EXERCISE DETAILS
Which rows contain the word "resolution"? Pick out each one and copy it in full.

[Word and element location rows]
+ + +
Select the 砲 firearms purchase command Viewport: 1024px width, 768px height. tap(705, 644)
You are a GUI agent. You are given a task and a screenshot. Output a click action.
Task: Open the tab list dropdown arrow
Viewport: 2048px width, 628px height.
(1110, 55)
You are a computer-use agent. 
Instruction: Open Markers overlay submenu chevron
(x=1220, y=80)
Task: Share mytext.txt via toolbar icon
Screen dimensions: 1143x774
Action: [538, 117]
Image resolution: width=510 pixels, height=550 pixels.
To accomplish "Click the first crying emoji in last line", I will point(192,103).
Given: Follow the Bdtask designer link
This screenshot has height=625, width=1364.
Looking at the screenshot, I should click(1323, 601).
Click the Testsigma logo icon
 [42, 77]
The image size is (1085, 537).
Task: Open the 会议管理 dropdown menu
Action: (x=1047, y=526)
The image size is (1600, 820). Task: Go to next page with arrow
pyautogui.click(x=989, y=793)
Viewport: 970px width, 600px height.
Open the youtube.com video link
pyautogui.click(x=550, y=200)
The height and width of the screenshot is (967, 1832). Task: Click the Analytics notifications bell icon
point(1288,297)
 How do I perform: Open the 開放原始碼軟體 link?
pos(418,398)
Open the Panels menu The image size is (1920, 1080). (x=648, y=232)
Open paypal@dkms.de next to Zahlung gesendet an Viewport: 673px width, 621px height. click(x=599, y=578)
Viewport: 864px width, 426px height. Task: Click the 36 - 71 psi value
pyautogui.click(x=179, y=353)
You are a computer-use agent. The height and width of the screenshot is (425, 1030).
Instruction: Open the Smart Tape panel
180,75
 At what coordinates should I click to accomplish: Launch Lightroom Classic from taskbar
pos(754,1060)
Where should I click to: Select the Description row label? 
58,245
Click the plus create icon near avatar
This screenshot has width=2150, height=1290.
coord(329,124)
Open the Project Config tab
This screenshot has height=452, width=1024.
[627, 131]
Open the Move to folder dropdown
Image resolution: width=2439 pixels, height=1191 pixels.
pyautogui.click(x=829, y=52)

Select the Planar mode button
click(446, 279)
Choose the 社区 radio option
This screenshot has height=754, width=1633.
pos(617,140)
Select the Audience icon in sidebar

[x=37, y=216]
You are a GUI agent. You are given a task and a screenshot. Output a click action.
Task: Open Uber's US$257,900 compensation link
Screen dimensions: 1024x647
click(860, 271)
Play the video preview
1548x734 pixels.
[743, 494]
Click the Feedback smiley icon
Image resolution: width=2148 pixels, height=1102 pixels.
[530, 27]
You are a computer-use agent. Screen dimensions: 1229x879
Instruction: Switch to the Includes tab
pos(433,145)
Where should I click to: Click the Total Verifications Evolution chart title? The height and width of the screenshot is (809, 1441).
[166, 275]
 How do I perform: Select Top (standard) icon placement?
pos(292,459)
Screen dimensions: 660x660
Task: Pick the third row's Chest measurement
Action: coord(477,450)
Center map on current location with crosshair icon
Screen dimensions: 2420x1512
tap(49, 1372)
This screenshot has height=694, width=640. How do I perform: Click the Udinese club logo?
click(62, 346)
+ + +
WRITTEN RESPONSE
Image resolution: width=510 pixels, height=550 pixels.
Image resolution: width=2439 pixels, height=1191 pixels.
Image resolution: width=2148 pixels, height=1102 pixels.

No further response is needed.